*Page text*.
——————

The Survival Value of Half A Genital
In order for common ancestry to be true, we must all share a single common ancestor. In order for that to be true, at some point genetic reproduction would have to have evolved from being purely asexual to also including coitus (to use Sheldon Cooper’s preferred term). Keep in mind that this had to happen gradually. And not just gradually, but in two separate streams (so to speak). One set of genes in a population of organisms would need to focus on gradually perfecting the vagina, while another focuses on the penis. Somehow, this genetic adaptation needs to provide survival value to continue developing.
Supposing it does, once we have organisms with fully formed genitals, they need to find each other. And then, well, they need to get it on (or at least fumble around enough to exchange fluids). Now, there is no evidence for exactly how this took place, much less evidence that it did in fact take place. Given Coyne’s two statements in the beginning of this post, I am inclined to deny common ancestry on the basis of a comically incomplete amount of evidence. Reproduction evolving from asexual to sexual doesn’t even make sense in an evolutionary paradigm as Coyne himself points out:
Biologists still question whether any known advantage outweighs the twofold cost of sex (156).
If you see how the reasoning works you’ll understand this isn’t particularly a problem for someone already committed to evolution in its totality. Because we all share a common ancestor, at some point reproduction had to evolve into the sexual realm, and because that has clearly happened, it must offer some kind of genetic advantage even if we don’t know what it is. I don’t know about you, but that sounds like faith in the absence of evidence to me.
I can see though that if one is an evolutionist and a naturalist, there really isn’t another option. You have to believe in common ancestry because it’s part of the overall theory. Likewise, you have to believe that sexual reproduction evolved gradually even if there is no evidence that this happened because it is the only way to link lower and higher forms of life to a single spontaneous evolution of non-life to life.

——————

[Collected data]
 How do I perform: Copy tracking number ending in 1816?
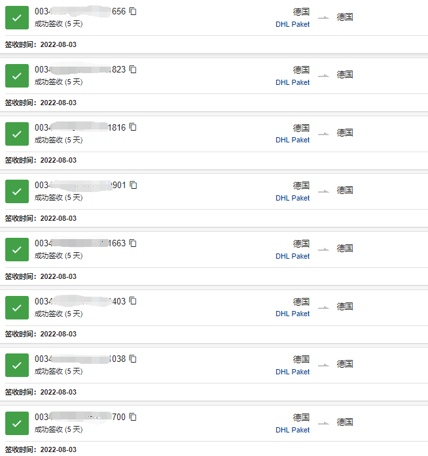pos(133,127)
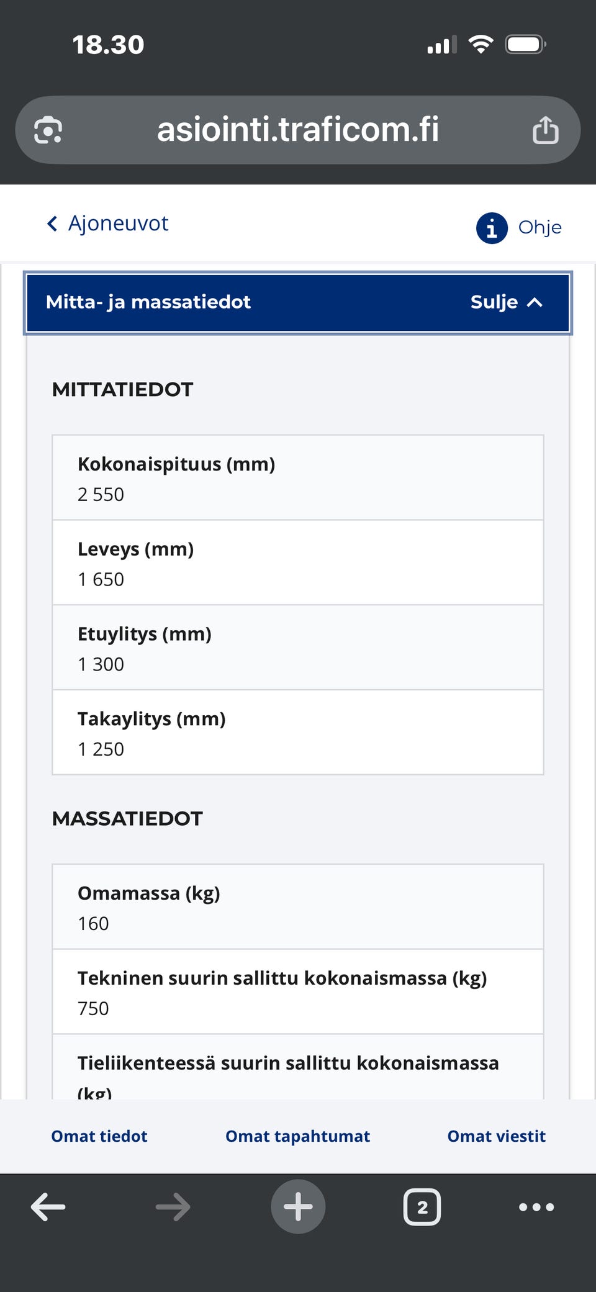Screen dimensions: 596x1292
Task: Tap the asiointi.traficom.fi address field
Action: click(x=297, y=129)
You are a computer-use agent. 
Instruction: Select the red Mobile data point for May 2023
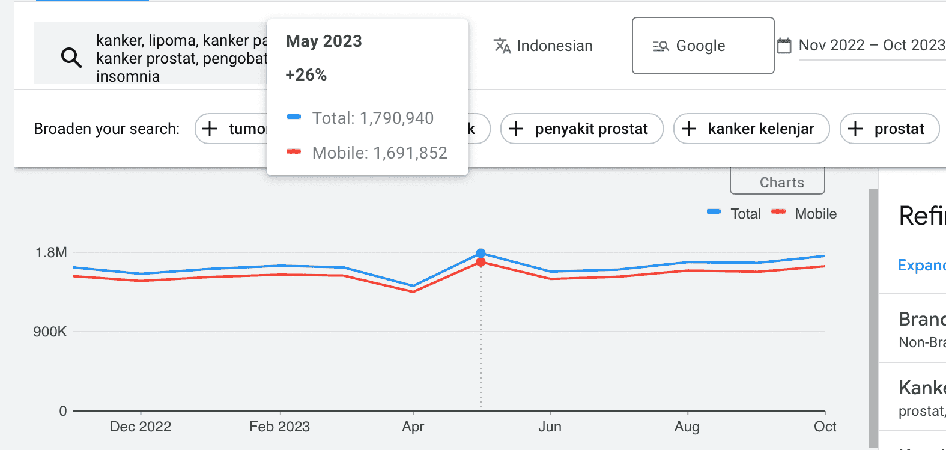(481, 263)
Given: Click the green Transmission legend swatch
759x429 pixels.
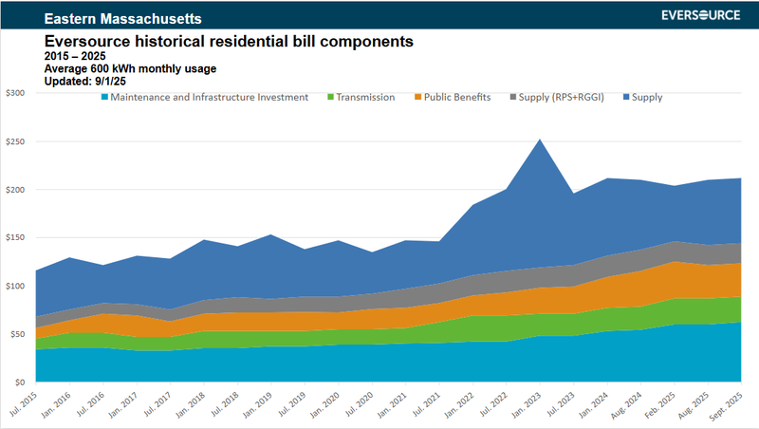Looking at the screenshot, I should 330,97.
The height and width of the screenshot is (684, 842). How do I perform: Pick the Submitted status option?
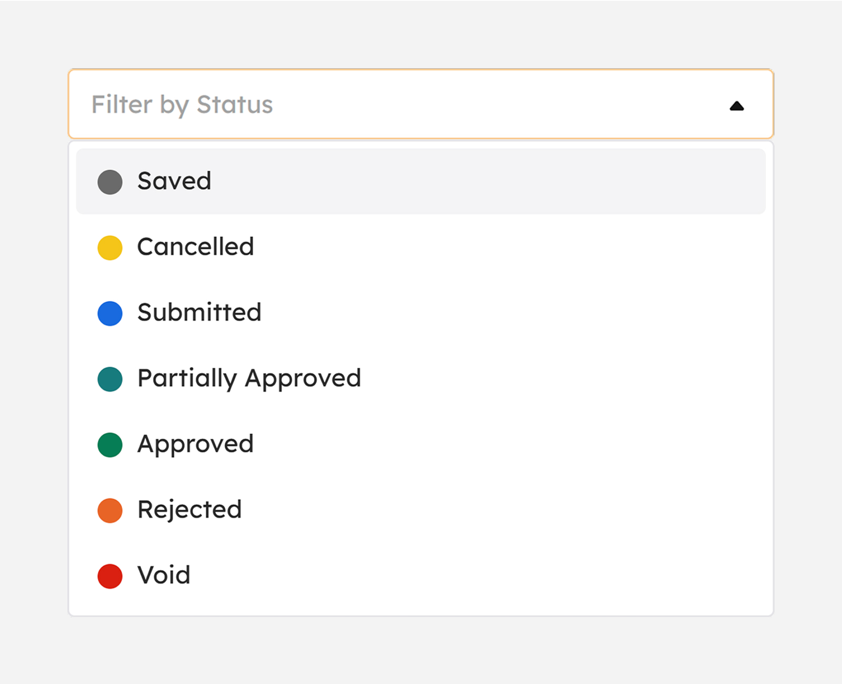[x=199, y=313]
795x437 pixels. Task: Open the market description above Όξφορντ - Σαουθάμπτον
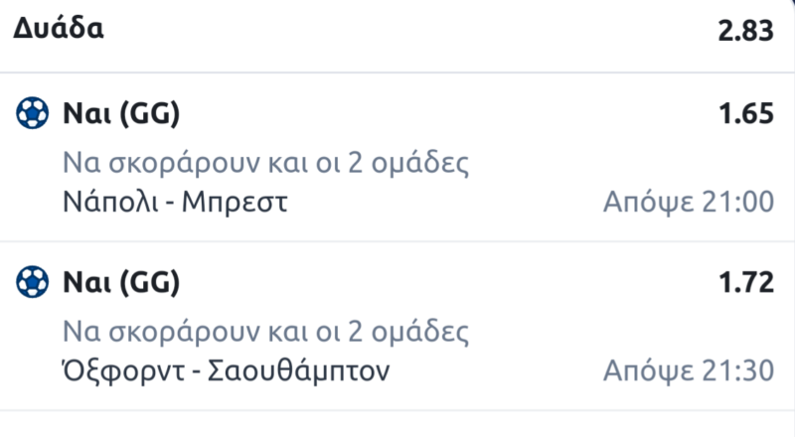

——————

*Aim of the exercise*. Repeat word for word the part of the passage on the evolution of sexual reproduction starting at "Supposing it does, once" and ending at "of sex (156).".

*Result below*.
Supposing it does, once we have organisms with fully formed genitals, they need to find each other. And then, well, they need to get it on (or at least fumble around enough to exchange fluids). Now, there is no evidence for exactly how this took place, much less evidence that it did in fact take place. Given Coyne’s two statements in the beginning of this post, I am inclined to deny common ancestry on the basis of a comically incomplete amount of evidence. Reproduction evolving from asexual to sexual doesn’t even make sense in an evolutionary paradigm as Coyne himself points out:
Biologists still question whether any known advantage outweighs the twofold cost of sex (156).